TEXT SHOWN:
· · ·

Photo by Caroline Brady

Less than 30 years ago, Dublin’s road engineers were still demolishing entire historic streets to make room for bleak dual-carriageways designed to speed the journeys of suburban car commuters into and out of the city centre. They couldn’t see then that this was crazy.

There were petitions and protests, marches and meetings, but it made little or no difference, at least not immediately. The engineers knew best and the supine city councillors went along with them, paving the way for High Street, Patrick Street, Parnell Street and suchlike.

Now, their successors in Dublin City Council and the National Transport Authority are planning to do quite the reverse – to restrict substantially the movement of through-traffic in the city centre with the most radical plan for transport in Dublin unveiled in my lifetime.

Their Dublin City Centre Transport Study also shows that the council and the NTA are now singing from the same hymnsheet. In the very recent past, they were at loggerheads over the NTA’s leaked draft proposals to restrict traffic in the heart of Dublin.

The €350 million Luas Cross City project has forced new thinking on the engineers, particularly in relation to College Green, where the plan proposes that no cars – or even taxis – would be allowed through; it would be confined instead to buses, trams, cyclists and pedestrians.

Disappointingly, I could find no reference to speeding the passage of trams through the city by giving them priority at traffic lights. As I’ve said more than once to director of traffic Michael Phillips, at least five minutes could be shaved off Red Line journey times by doing that.

The plan goes much further than College Green, however. Westmoreland Street would become a virtually traffic-free zone, with much wider footpaths that will hopefully encourage more cafés, while D’Olier Street would be turned into a major interchange for cross-city bus routes.

· · ·

INSTRUCTIONS:
**1)** According to the article on Dublin traffic planning, how much does the Luas Cross City project cost?
**2)** Summarize the article on Dublin traffic planning in two sentences.
**3)** Transcribe the part of the article on Dublin traffic planning that opens with the words containing "The €350 million" and closes with "by doing that.".

MATERIAL PROVIDED:
· · ·

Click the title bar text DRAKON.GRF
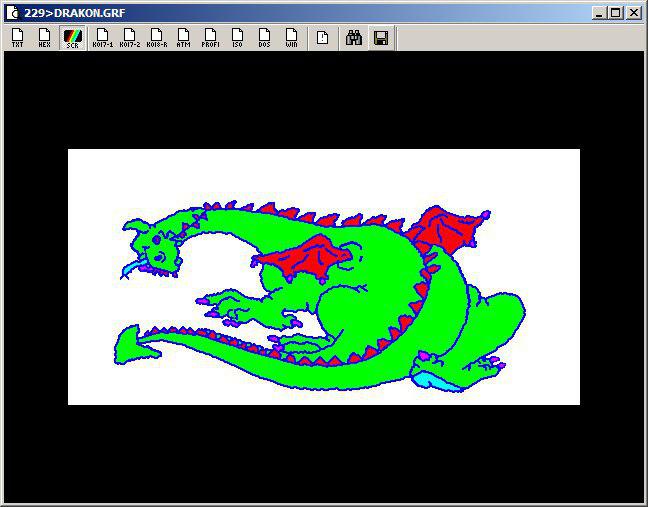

· · ·

RESPONSES FOR EACH TASK:
**1)** €350 million

**2)** Less than 30 years ago, Dublin's road engineers demolished historic streets to build dual-carriageways for suburban commuters, and protests made little difference at the time. Now Dublin City Council and the National Transport Authority plan to sharply restrict through-traffic in the city center, closing College Green to cars and taxis, making Westmoreland Street virtually traffic-free and turning D'Olier Street into a major bus interchange.

**3)**
The €350 million Luas Cross City project has forced new thinking on the engineers, particularly in relation to College Green, where the plan proposes that no cars – or even taxis – would be allowed through; it would be confined instead to buses, trams, cyclists and pedestrians.

Disappointingly, I could find no reference to speeding the passage of trams through the city by giving them priority at traffic lights. As I’ve said more than once to director of traffic Michael Phillips, at least five minutes could be shaved off Red Line journey times by doing that.